“So, what’s next?”
The question that cannot be answered.
I don’t know what’s next. I wish people would stop asking me.
My recently completed degree, I have discovered, is nothing more than a stepping stone; a thing that will enable me to achieve greater and more substantive things. A Career. Bad news for a girl who shudders at the words graduate programme,vibrant and self-starter.
I know that someone is coming at education from a wildly different angle to mine when they ask: “Oh, International Relations. What can you do with that?” As if it were a bionic arm. In fact I studied International Relations not because, as some will immediately assume, I desire to become a diplomat. Nor did I become involved in any extra-curricular activities because, as many have commented, they “look good on your CV.”

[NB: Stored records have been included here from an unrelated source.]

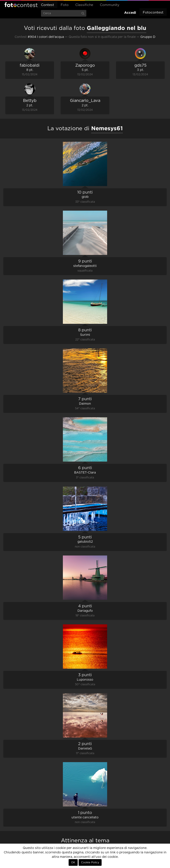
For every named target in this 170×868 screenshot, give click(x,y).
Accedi (130, 12)
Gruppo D (148, 37)
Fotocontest (21, 5)
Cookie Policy (90, 863)
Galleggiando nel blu (116, 28)
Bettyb (30, 101)
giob (85, 197)
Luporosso (85, 680)
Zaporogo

No, I made my academic choices based on a commitment to understand inequality, a naïve desire to do good in the world, and a significant element of narcissistic self-reflexive interrogation. “I am an international relation!” I rather embarrassingly wrote in my UCAS statement. My two dissertations – the culmination of nearly three years of study – were essentially attempts to grapple with the contradictions of my own identity. (The first being an investigation into being Liberal and being Muslim; the second being ostensibly an examination of the power relationships implicit in travel from rich countries to poor, which ended up being an examination of my own personal crisis, or, How to be half English and half Malay, half rich and half poor, half guilty and half innocent.)
“So, what’s next?” Implicit in the question, of course, is the notion that each of our individual lives is a trajectory with its own telos. I am heading somewhere. In order to get there I must accumulate skills and qualifications to then list on my CV; a document that is really nothing more than a brochure with which I can sell myself to prospective employers.
“So, what’s next?” smacks of an underlying careerism that is not new, but certainly appears more potent at present than it was in the past. I see it as part of a broader trend towards the neoliberalisation of educational institutions and, concomitantly, of our understanding of education’s place in society. The development of universities, increasingly a process directed by those at the managerial level, has begun to take a more sinister turn. Resources are poured into income-generating departments (i.e. those that attract the most international students) at the expense of less profitable ones; and research becomes subject to a competitive logic that diminishes both academic autonomy and teaching quality.
At the level of individual students, tuition fees are recast as a reasonable ‘investment’ in one’s future, redefining education in the process. No longer a pursuit inspired by the noble spirit of academic enquiry; education is now understood in instrumentalist terms according to a logic of competition and profit. What will give the best returns on my original investment? Which degree is the most employable? Which will provide me with the most marketable skills?
“So, what’s next?”
I don’t know. And I’m keeping it that way.